BRASÍLIA, 60

Quando cheguei a Brasília, a cidade não era muito diferente daquela que foi inaugurada em 1960, como símbolo de tempos melhores que viriam. Em 1982, a ditadura militar exalava sinais de que não duraria muito tempo, e a Lei da Anistia já estava em vigor. A capital, com apenas 22 anos, inspirava poemas, canções e lendas. Uma dessas dizia que todos os recém-chegados passariam por três fases, os chamados “3Ds”: o deslumbramento, fruto do primeiro contato com a cidade; o desencanto, que viria com o aprofundamento desse contato, e o desespero, trazido pelo tédio, pela solidão e pelo vazio existencial, inevitável em meio ao espaço sem fim do Planalto Central. A essas três fases alguns acrescentavam outras duas: a demência, caracterizada pela intenção de aqui permanecer em definitivo, e a despedida, que se opunha à anterior, ou viria muito tempo depois.
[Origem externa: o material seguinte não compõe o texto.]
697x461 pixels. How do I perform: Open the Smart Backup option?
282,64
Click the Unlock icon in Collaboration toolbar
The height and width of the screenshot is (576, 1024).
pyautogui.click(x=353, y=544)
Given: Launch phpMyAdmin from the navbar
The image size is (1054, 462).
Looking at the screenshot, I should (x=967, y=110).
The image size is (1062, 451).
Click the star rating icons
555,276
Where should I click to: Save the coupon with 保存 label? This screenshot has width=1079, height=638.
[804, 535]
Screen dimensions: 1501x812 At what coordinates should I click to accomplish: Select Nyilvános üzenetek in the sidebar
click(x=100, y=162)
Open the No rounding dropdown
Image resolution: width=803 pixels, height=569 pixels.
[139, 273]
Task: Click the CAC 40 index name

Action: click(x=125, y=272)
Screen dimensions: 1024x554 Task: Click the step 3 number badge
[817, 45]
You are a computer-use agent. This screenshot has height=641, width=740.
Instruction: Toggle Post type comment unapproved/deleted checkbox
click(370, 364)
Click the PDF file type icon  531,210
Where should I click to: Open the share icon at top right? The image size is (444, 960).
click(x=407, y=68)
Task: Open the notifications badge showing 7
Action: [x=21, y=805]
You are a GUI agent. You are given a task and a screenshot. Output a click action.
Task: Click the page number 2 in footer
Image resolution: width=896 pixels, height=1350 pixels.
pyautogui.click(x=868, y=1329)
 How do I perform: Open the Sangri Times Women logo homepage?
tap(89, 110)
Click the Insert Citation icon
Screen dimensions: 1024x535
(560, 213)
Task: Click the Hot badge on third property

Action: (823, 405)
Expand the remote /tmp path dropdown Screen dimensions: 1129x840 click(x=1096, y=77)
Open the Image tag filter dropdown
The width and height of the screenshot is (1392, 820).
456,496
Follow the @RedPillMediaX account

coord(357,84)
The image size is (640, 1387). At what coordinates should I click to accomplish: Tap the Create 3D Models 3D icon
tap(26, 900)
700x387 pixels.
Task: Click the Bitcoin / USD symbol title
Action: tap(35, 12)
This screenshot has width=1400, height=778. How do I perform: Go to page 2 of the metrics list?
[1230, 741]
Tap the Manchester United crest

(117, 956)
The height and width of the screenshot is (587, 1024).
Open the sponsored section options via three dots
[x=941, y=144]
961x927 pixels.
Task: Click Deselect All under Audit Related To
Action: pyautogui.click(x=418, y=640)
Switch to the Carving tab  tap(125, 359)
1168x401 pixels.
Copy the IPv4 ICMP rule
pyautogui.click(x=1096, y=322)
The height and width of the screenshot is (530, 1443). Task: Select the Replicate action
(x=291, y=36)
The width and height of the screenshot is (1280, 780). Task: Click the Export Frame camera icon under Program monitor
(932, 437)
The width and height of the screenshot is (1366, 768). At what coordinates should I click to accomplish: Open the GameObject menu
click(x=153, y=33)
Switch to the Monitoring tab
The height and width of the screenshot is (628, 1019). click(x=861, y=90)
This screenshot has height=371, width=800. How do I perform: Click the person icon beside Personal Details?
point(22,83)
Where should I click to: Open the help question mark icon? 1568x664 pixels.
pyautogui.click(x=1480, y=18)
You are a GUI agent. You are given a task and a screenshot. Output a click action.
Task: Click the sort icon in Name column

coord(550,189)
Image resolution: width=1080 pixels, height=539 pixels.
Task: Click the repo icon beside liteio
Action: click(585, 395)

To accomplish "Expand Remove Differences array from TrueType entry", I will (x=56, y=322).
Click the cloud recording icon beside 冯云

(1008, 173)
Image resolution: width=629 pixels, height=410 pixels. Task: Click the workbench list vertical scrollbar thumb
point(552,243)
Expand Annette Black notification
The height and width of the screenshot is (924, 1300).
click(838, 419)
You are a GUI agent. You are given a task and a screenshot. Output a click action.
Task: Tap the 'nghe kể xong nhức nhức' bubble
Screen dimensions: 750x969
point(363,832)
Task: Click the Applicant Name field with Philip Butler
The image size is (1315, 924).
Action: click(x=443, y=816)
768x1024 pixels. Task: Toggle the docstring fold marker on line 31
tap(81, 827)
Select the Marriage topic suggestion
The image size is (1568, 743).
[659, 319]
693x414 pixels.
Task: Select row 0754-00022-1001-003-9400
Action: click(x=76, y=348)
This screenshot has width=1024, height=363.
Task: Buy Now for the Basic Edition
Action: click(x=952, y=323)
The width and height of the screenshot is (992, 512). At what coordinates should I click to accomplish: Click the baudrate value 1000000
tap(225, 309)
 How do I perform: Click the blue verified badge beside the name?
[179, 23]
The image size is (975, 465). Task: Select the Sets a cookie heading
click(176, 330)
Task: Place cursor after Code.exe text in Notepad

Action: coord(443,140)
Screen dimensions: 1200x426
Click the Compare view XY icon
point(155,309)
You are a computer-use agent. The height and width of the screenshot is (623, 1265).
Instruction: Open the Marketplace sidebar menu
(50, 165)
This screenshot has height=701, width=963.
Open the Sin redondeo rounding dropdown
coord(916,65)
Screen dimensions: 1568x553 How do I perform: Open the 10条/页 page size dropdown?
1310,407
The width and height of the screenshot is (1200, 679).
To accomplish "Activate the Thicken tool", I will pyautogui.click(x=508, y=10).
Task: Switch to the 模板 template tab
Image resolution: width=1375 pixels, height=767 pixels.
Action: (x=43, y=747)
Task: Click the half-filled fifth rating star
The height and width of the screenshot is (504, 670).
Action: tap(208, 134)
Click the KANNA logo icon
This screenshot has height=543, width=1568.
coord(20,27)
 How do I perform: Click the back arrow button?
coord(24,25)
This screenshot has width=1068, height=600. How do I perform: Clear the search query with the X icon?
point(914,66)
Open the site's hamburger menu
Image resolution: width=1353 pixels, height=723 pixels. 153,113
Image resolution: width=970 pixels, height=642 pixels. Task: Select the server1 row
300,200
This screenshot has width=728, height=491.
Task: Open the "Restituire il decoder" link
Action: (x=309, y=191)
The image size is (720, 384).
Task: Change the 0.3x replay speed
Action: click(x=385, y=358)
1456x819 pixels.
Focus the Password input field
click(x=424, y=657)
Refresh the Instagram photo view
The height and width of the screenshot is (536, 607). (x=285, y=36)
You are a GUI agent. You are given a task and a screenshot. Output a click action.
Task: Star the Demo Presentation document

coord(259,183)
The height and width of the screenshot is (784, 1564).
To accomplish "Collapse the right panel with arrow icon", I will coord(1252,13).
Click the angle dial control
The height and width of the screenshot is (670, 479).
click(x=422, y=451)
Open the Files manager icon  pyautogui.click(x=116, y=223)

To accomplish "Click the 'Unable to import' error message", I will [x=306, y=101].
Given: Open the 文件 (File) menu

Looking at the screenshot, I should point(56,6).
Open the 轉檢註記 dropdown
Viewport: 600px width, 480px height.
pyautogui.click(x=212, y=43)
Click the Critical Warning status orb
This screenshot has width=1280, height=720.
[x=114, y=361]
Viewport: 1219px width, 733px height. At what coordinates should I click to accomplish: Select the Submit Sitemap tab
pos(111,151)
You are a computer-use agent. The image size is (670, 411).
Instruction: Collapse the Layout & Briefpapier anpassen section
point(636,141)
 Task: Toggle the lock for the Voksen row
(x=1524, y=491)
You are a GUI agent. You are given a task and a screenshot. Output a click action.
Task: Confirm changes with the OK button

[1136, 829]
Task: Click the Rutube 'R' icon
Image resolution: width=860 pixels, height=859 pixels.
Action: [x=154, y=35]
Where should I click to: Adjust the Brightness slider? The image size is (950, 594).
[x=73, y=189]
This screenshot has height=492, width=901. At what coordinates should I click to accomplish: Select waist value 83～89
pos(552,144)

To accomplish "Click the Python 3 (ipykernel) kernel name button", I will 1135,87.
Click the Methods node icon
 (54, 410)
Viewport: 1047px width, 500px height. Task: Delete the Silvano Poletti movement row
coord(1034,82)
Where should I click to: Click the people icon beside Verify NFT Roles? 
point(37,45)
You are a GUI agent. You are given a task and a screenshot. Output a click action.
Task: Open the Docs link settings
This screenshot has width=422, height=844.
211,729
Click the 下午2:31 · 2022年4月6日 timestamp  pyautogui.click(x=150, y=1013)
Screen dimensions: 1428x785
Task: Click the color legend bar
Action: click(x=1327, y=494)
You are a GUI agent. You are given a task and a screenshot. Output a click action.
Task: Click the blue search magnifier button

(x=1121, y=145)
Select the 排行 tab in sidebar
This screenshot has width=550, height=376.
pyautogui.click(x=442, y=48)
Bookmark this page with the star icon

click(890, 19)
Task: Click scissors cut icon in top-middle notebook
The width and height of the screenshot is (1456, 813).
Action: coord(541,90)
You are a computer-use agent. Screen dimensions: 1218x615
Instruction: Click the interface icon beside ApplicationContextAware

Escrevi o poema As cinco estações em 1999, portanto com tempo suficiente para ter vivido todas as fases. E permaneci em Brasília, não por demência, mas talvez por destino. Procurei fazer uma interpretação poética de minha vivência na cidade e de sua gradual transformação, que eu observava e tentava compreender. No mesmo ano eu lancei meu terceiro livro de poemas, “O delírio dos búzios”, de que este poema fez parte. Agora, abril de 2020, Brasília é outra, vive os mesmos problemas urbanos de qualquer grande metrópole do país e a sentença dos “5Ds” parece ter sido esquecida. Aos 60 anos, Brasília é uma cidade real.